__TASK DESCRIPTION__: Go through the data below and retype all of it exactly.
Start of MATERIAL FOR THIS EXERCISE
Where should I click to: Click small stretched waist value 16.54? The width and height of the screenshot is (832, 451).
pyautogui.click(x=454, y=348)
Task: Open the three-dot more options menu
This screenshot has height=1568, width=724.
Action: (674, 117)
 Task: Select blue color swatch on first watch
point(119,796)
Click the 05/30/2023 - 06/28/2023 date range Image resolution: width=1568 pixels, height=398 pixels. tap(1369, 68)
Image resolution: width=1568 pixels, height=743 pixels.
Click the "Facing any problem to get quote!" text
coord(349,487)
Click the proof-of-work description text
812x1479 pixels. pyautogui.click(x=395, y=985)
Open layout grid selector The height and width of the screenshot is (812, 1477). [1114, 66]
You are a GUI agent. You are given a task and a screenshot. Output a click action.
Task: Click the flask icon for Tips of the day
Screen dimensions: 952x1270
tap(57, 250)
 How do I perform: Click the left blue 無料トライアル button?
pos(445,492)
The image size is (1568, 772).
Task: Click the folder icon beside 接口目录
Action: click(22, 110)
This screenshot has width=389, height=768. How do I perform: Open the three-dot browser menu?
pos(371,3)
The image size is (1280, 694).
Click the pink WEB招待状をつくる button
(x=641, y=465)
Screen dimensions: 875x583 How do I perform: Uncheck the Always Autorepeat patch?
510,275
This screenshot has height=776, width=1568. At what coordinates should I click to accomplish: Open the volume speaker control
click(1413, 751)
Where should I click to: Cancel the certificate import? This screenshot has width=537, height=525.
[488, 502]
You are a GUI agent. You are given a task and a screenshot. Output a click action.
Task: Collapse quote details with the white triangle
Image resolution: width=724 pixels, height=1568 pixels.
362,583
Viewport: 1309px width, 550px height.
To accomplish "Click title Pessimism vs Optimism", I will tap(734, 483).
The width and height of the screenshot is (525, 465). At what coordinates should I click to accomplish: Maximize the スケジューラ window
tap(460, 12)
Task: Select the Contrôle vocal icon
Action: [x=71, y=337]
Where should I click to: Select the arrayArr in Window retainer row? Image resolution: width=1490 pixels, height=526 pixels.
End of MATERIAL FOR THIS EXERCISE
__SOLUTION__:
Where should I click to: Click small stretched waist value 16.54? The width and height of the screenshot is (832, 451).
pyautogui.click(x=454, y=348)
Task: Open the three-dot more options menu
This screenshot has height=1568, width=724.
Action: (674, 117)
 Task: Select blue color swatch on first watch
point(119,796)
Click the 05/30/2023 - 06/28/2023 date range Image resolution: width=1568 pixels, height=398 pixels. tap(1369, 68)
Image resolution: width=1568 pixels, height=743 pixels.
Click the "Facing any problem to get quote!" text
coord(349,487)
Click the proof-of-work description text
812x1479 pixels. pyautogui.click(x=395, y=985)
Open layout grid selector The height and width of the screenshot is (812, 1477). [1114, 66]
You are a GUI agent. You are given a task and a screenshot. Output a click action.
Task: Click the flask icon for Tips of the day
Screen dimensions: 952x1270
tap(57, 250)
 How do I perform: Click the left blue 無料トライアル button?
pos(445,492)
The image size is (1568, 772).
Task: Click the folder icon beside 接口目录
Action: click(22, 110)
This screenshot has width=389, height=768. How do I perform: Open the three-dot browser menu?
pos(371,3)
The image size is (1280, 694).
Click the pink WEB招待状をつくる button
(x=641, y=465)
Screen dimensions: 875x583 How do I perform: Uncheck the Always Autorepeat patch?
510,275
This screenshot has height=776, width=1568. At what coordinates should I click to accomplish: Open the volume speaker control
click(1413, 751)
Where should I click to: Cancel the certificate import? This screenshot has width=537, height=525.
[488, 502]
You are a GUI agent. You are given a task and a screenshot. Output a click action.
Task: Collapse quote details with the white triangle
Image resolution: width=724 pixels, height=1568 pixels.
362,583
Viewport: 1309px width, 550px height.
To accomplish "Click title Pessimism vs Optimism", I will tap(734, 483).
The width and height of the screenshot is (525, 465). At what coordinates should I click to accomplish: Maximize the スケジューラ window
tap(460, 12)
Task: Select the Contrôle vocal icon
Action: [x=71, y=337]
Where should I click to: Select the arrayArr in Window retainer row? Image resolution: width=1490 pixels, height=526 pixels.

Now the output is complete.